As we march toward the November elections, the reviews of the Bush administration’s handling of Iraq are getting worse.
“With all respect to Don Rumsfeld, who has done a grueling job for six years, we would benefit from new leadership to work with our military in Iraq,” he said on CBS’ “Face the Nation.”
Lieberman said the Bush administration should have sent more troops into Iraq “to secure the country.”
“We had a naive vision that the Iraqis were going to embrace us and then go on and live happily ever after,” he said.
It’s kind of sad when it takes a senior senator three years to reach the same conclusion many of us reached soon after the invasion.
Meanwhile, Chuck Hagel says the GOP has lost its way.
“First time I voted was in 1968 on top of a tank in the Mekong Delta,” said Hagel, a Vietnam veteran. “I voted a straight Republican ticket. The reason I did is because I believe in the Republican philosophy of governance. It’s not what it used to be. I don’t think it’s the same today.”
Hagel asked: “Where is the fiscal responsibility of the party I joined in ’68? Where is the international engagement of the party I joined _ fair, free trade, individual responsibility, not building a bigger government, but building a smaller government?”
His frustration does not lead him to think Democrats offer a better alternative.

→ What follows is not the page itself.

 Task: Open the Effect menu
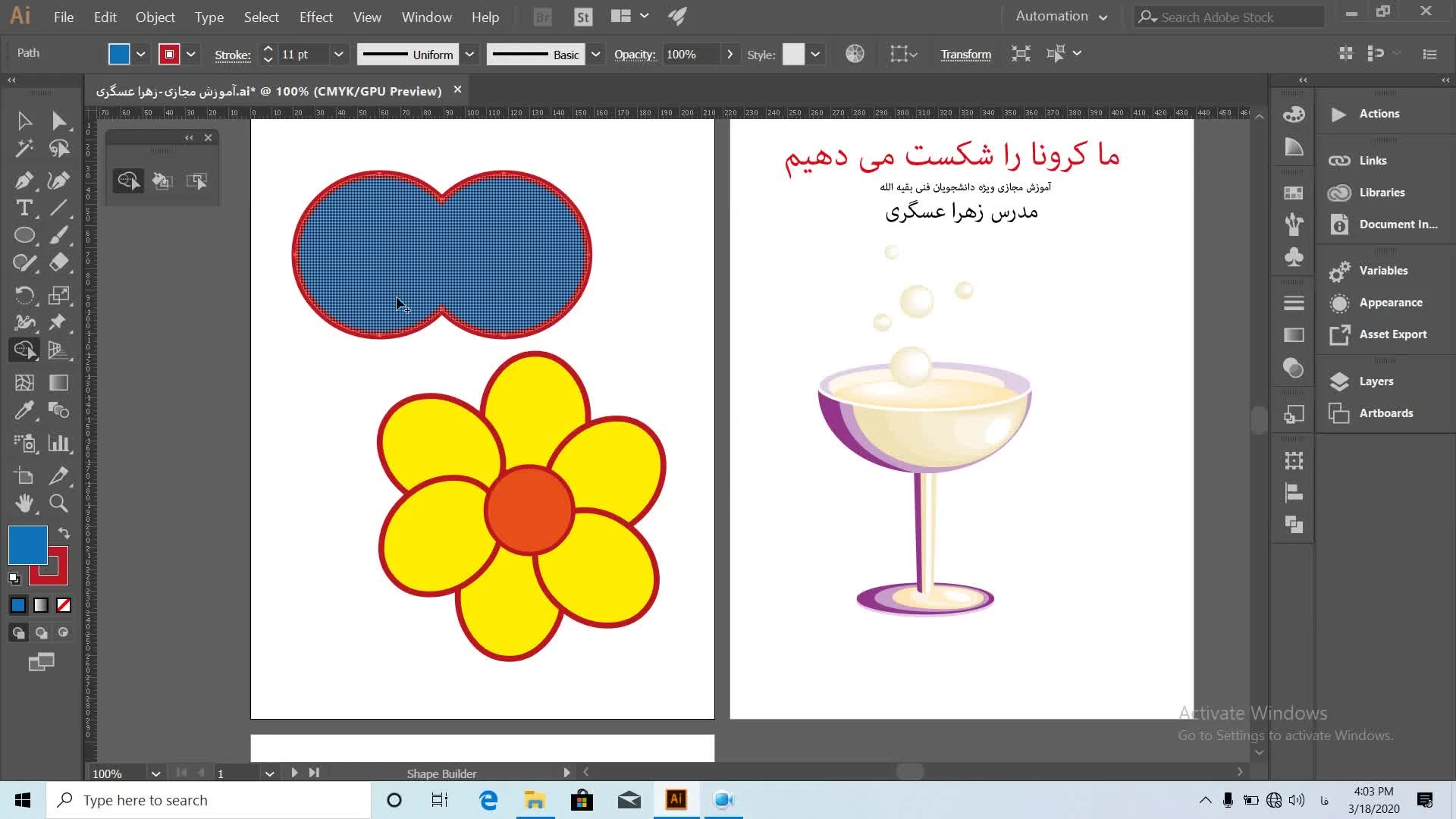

But Hagel wants to see the GOP return to its basic beliefs.
“I think we’ve lost our way,” Hagel said. “And I think the Republicans are going to be in some jeopardy for that and will be held accountable.”
Besides opinion polls showing sagging support for our strategy in Iraq, there might be a couple of other explanations for the increasingly pessimistic views.
One is a NYT Magazine piece from this Sunday, which I’ll blog about separately.
The other is the increasing opinion among security experts that we’re losing. Foreign Policy magazine surveyed 100 experts — conservative and liberal, Republican and Democrat. A whopping 84 percent said we’re not winning the fight against terror. Most were critical of the Guantanamo Bay detention facility, our overreliance on force, and many other aspects of our antiterror strategy.
The list of respondents is here.
Administration supporters like to criticize their opponents for not having an alternative plan. That’s false on the face of it: Lots of plans exist, from “send more troops” to “pull out now.” But the argument skips over the real issue. A basic military maxim is “don’t reinforce failure.” Continuing to tout a failing strategy — and that’s essentially what “stay the course” means — is a worse failure. You may not like the alternative options, but if the choice is between a failed plan and trying something else, you try something else.